Oui, au cours d’un récent entretien, j’ai eu des mots durs pour plus d’une formation politique, dont le Parti québécois, tout en en ayant aussi de bons. J’ai mis en garde contre les prédictions trop rapides en disant « qui connaît l’avenir », « riche de tous les possibles ». J’ai réitéré que l’indépendance est une « nécessité politique », que « le rêve est toujours là ». J’ai dit clairement que « je n’escompte pas la disparition du PQ ». C’est l’intégralité de mes propos — dans une entrevue qui, à l’écran, fait plus de vingt minutes — qui forment un tout beaucoup plus nuancé que ce qu’ont pu définir quelques manchettes ou que voudront faire croire ceux qui font encore, activement, de la politique partisane.

La lettre d'Alice Lévesque

Monsieur Bouchard, je suis en colère

C’est aussi la mémoire du grand démocrate qu’était votre frère qui m’anime lorsque je dis, au sujet du véhicule qu’est le Parti québécois, que « si » — et j’insiste, « si » — les gens n’en veulent plus, on devra en choisir un autre. Nous savons bien que M. Lévesque allait plus loin, en distinguant fortement les idées des partis, et en appelant ces derniers « à inclure dans leurs statuts une clause prévoyant qu’il[s] disparaîtr[ont] au bout d’un certain temps », évoquant même l’idée que ce soit aussi court qu’une génération. À ce compte, je l’admets, le Parti libéral serait probablement mort et enterré depuis fort longtemps. À dix et seize ans d’existence, la Coalition avenir Québec (CAQ) et Québec solidaire (QS) entreraient presque déjà dans leur fin de vie utile.

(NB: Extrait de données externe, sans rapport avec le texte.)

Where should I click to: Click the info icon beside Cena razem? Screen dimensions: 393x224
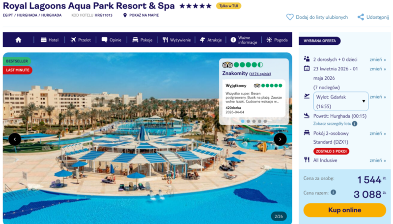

La vérité, c’est qu’il ne m’appartient pas, pas plus qu’à quiconque, de décréter la mort d’un parti, pas davantage que sa survie, mais aux électeurs. C’est ce que j’ai exprimé. Pour le reste, nous aurons une petite partie de la réponse en octobre, mais encore là, elle ne saurait être définitive.

Quant à moi, en prenant bonne note de vos commentaires, j’entends m’efforcer de rendre hommage à votre frère à la hauteur de sa mémoire, de son héritage et de ce qu’il mérite plus que tout. Vous le reconnaissez, j’estime et j’aime votre frère.

Avec, à mon tour, mes salutations respectueuses.